Nightly labor protests are continuing in France against a new law that would weaken worker protections. The movement is dubbed Nuit Debout, "Rise Up at Night."
Benoit, French school teacher: "I came here to protest against the ever-increasing downgrade of working conditions, against this liberal economy, which wants to give full powers to companies and heads of companies. And that’s the reason why I’m here."
Since March 31, protesters have been gathering each night in Paris and other cities in a movement some have compared to Occupy Wall Street or Spain’s Indignados. Critics of the new French labor law say it will lead to worse working conditions and more layoffs.
Prosecutors: Former GOP House Speaker Hastert Molested At Least Five Boys

Federal prosecutors are saying former Republican House Speaker Dennis Hastert molested at least five boys, as young as 14 years old, while he was a wrestling coach in Illinois decades ago. In October, Hastert pleaded guilty to violating bank reporting rules for giving $1.7 million in cash to one of his victims to buy that person’s silence. Hastert faces up to five years in prison on that charge, but he will not face any sexual abuse charges because the statute of limitations has run out. Hastert served as House speaker from 1999 to 2007, making him the longest-serving Republican speaker in history. He played a lead role in the impeachment of President Clinton. On Saturday, Hastert’s attorney said, "Mr. Hastert acknowledges that as a young man, he committed transgressions for which he is profoundly sorry."
Colombia Marks National Day of Memory and Solidarity with the Victims

In Colombia, marches were held over the weekend to mark the National Day of Memory and Solidarity with the Victims to remember victims of human rights abuses in Colombia. Yamileth Vasco helped organize a march commemorating the over 300 people that were murdered and disappeared by paramilitary forces in the town of Trujillo in the 1990s.
Yamileth Vasco: "This is a way to remind the state and Colombia about the families who were evicted from their land and who were forced to leave their farms, also those who had family members who were murdered and those who are direct victims."
Judge: Youth Activists Can Sue U.S. Government in Landmark Climate Lawsuit

A federal judge in Oregon has rejected an attempt by the U.S. government to dismiss a landmark lawsuit over the government’s failure to take necessary action to curtail fossil fuel emissions.

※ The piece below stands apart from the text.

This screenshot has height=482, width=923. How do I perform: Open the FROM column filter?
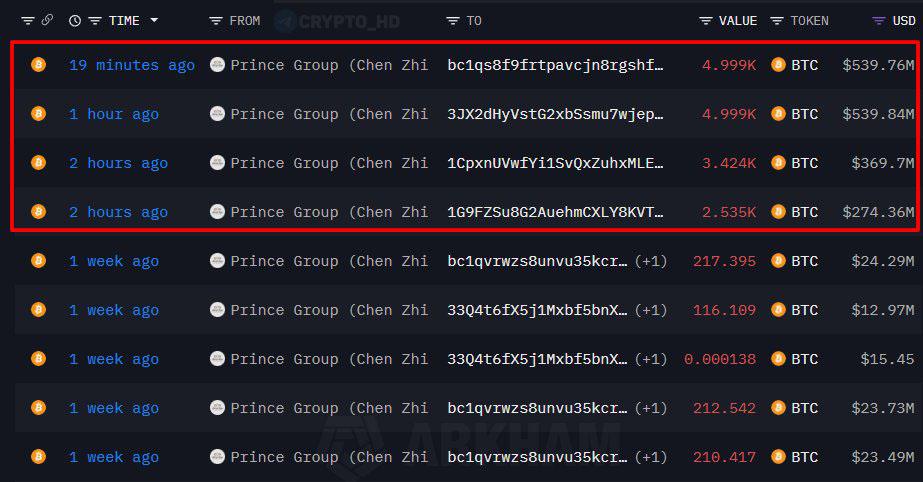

The lawsuit was filed by Our Children’s Trust on behalf of 21 young people all under the age of 19. They argue that the federal government is violating their constitutional rights to life, liberty and property by enabling continued exploitation, production and combustion of fossil fuels. Judge Thomas Coffin wrote, "If the allegations in the complaint are to be believed, the failure to regulate the emissions has resulted in a danger of constitutional proportions to the public health."
Bruce Springsteen Cancels NC Concert to Protest Anti-LGBT HB 2 Law

In entertainment news, rock legend Bruce Springsteen canceled a concert in Greensboro, North Carolina, to protest the state’s sweeping anti-LGBT law. In a statement, he said, "Some things are more important than a rock show and this fight against prejudice and bigotry—which is happening as I write—is one of them."
Democracy Spring: Thousands Pledge to Risk Arrest to Protest Corruption

More than 3,000 people have pledged to risk arrest in Washington, D.C., as part of a massive sit-in calling for an end to the corruption of big money in politics. The action is known as Democracy Spring. Over the past week, activists have marched from Philadelphia to Washington, D.C.
Boston Globe Runs Satirical Anti-Trump Cover

The Boston Globe included a satirical front page in their Sunday edition to highlight how the country could change if Donald Trump is elected president. The banner headline reads: "Deportations to Begin: President Trump Calls for Tripling of ICEforce; riots continue." Another headline reads, "Markets sink as trade war looms."